* [Text block]:
* * * * * * *
Notebook

In [ ]:

#|hide
#| eval: false
! [ -e /content ] && pip install -Uqq fastai  # upgrade fastai on colab

--- skip_exec: true ---

In [ ]:

#|export
from __future__ import annotations
import tempfile
from fastai.basics import *
from fastai.learner import Callback

In [ ]:

#|hide
from nbdev.showdoc import *

In [ ]:

#|default_exp callback.neptune

Neptune.ai¶

Integration with neptune.ai.

Track fastai experiments like in this example project.

Registration¶

Create account: neptune.ai/register.
Export API token to the environment variable (more help here). In your terminal run:

export NEPTUNE_API_TOKEN='YOUR_LONG_API_TOKEN'

or append the command above to your ~/.bashrc or ~/.bash_profile files (recommended). More help is here.

Installation¶

You need to install neptune-client. In your terminal run:

pip install neptune-client

or (alternative installation using conda). In your terminal run:

conda install neptune-client -c conda-forge

Install psutil to see hardware monitoring charts:

pip install psutil

How to use?¶

Key is to call neptune.init() before you create Learner() and call neptune_create_experiment(), before you fit the model.

Use NeptuneCallback in your Learner, like this:

from fastai.callback.neptune import NeptuneCallback

neptune.init('USERNAME/PROJECT_NAME')  # specify project

learn = Learner(dls, model,
                cbs=NeptuneCallback()
                )

neptune.create_experiment()  # start experiment
learn.fit_one_cycle(1)

In [ ]:

#|export
import neptune

In [ ]:

#|export
class NeptuneCallback(Callback):
    "Log losses, metrics, model weights, model architecture summary to neptune"
    order = Recorder.order+1
    def __init__(self, log_model_weights=True, keep_experiment_running=False):
        self.log_model_weights = log_model_weights
        self.keep_experiment_running = keep_experiment_running
        self.experiment = None

        if neptune.project is None:
            raise ValueError('You did not initialize project in neptune.\n',
                             'Please invoke `neptune.init("USERNAME/PROJECT_NAME")` before this callback.')

    def before_fit(self):
        try:
            self.experiment = neptune.get_experiment()
        except ValueError:
            print('No active experiment. Please invoke `neptune.create_experiment()` before this callback.')

        try:
            self.experiment.set_property('n_epoch', str(self.learn.n_epoch))
            self.experiment.set_property('model_class', str(type(self.learn.model)))
        except: print(f'Did not log all properties. Check properties in the {neptune.get_experiment()}.')

        try:
            with tempfile.NamedTemporaryFile(mode='w') as f:
                with open(f.name, 'w') as g: g.write(repr(self.learn.model))
                self.experiment.log_artifact(f.name, 'model_summary.txt')
        except: print('Did not log model summary. Check if your model is PyTorch model.')
* * * * * * *
* [Dataset]:
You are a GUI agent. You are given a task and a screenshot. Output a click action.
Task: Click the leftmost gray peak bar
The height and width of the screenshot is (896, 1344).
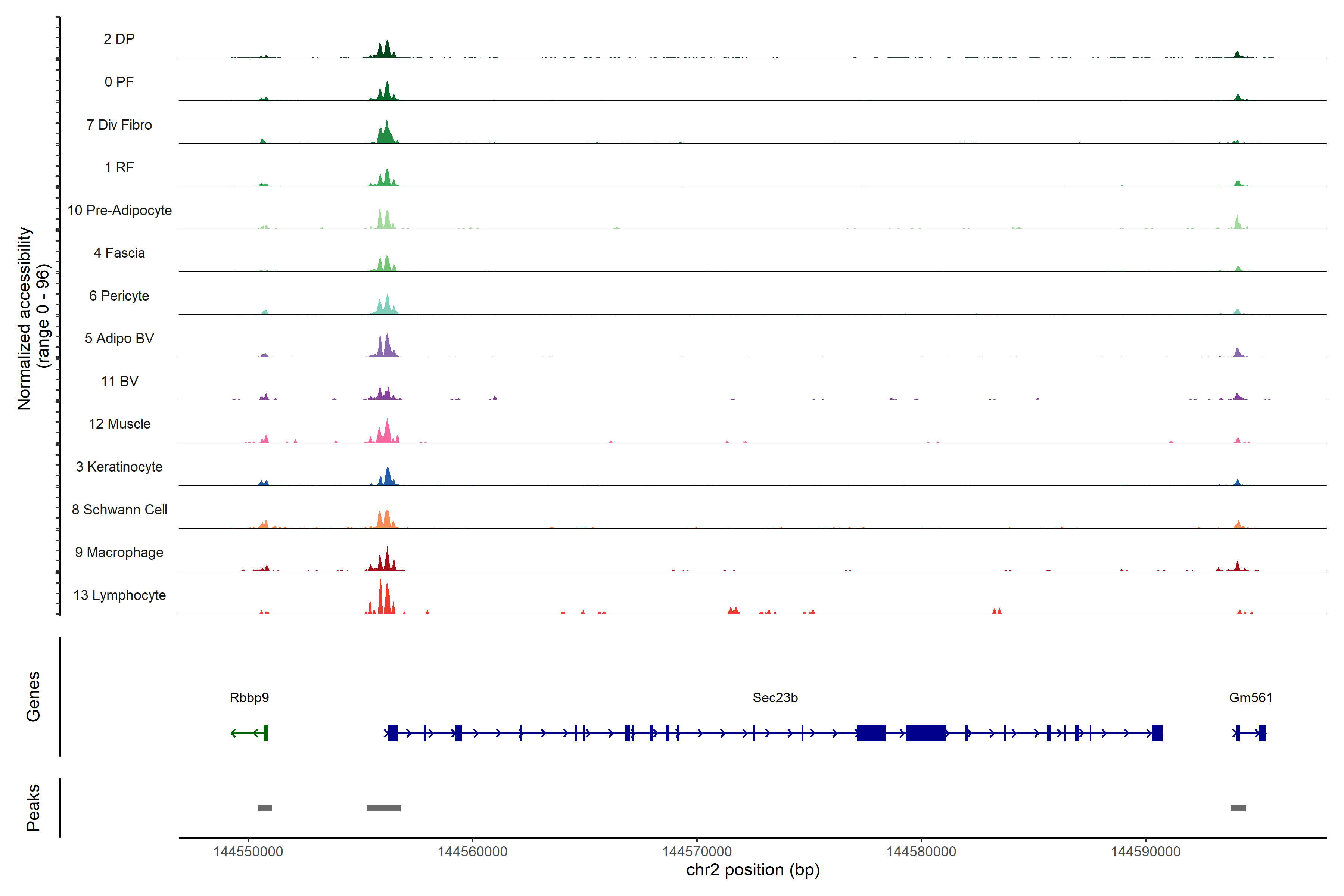265,808
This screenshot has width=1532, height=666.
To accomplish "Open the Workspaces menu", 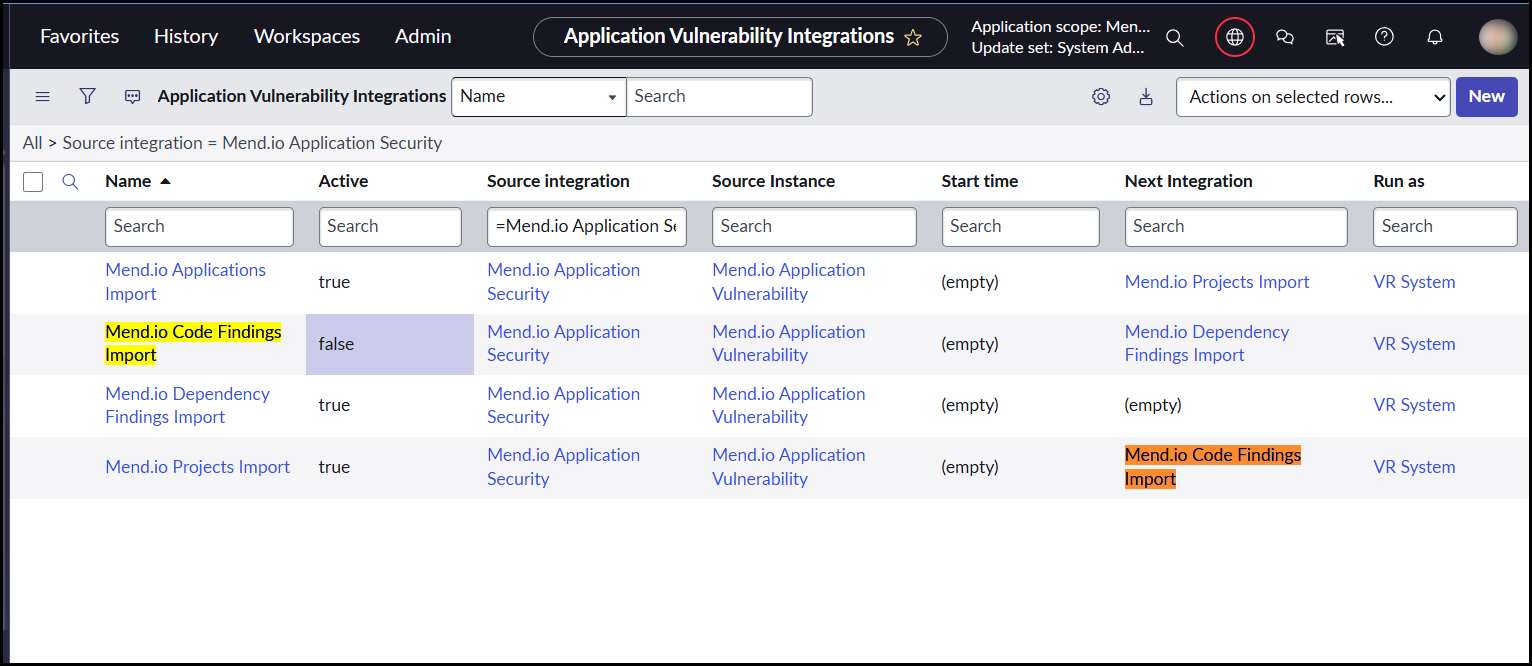I will (x=306, y=36).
* * * * * * *
* [Given instruction A]: In the neptune.ai notebook, list every attribute that the `__init__` method of `NeptuneCallback` assigns on `self`.
* [Given instruction B]: Extract the passage of the neptune.ai notebook from "except: print(f'Did not" up to and including "as g: g.write(repr(self.learn.model))".

* [Complete answer A]:
- `self.log_model_weights`
- `self.keep_experiment_running`
- `self.experiment`

* [Complete answer B]:
except: print(f'Did not log all properties. Check properties in the {neptune.get_experiment()}.')

        try:
            with tempfile.NamedTemporaryFile(mode='w') as f:
                with open(f.name, 'w') as g: g.write(repr(self.learn.model))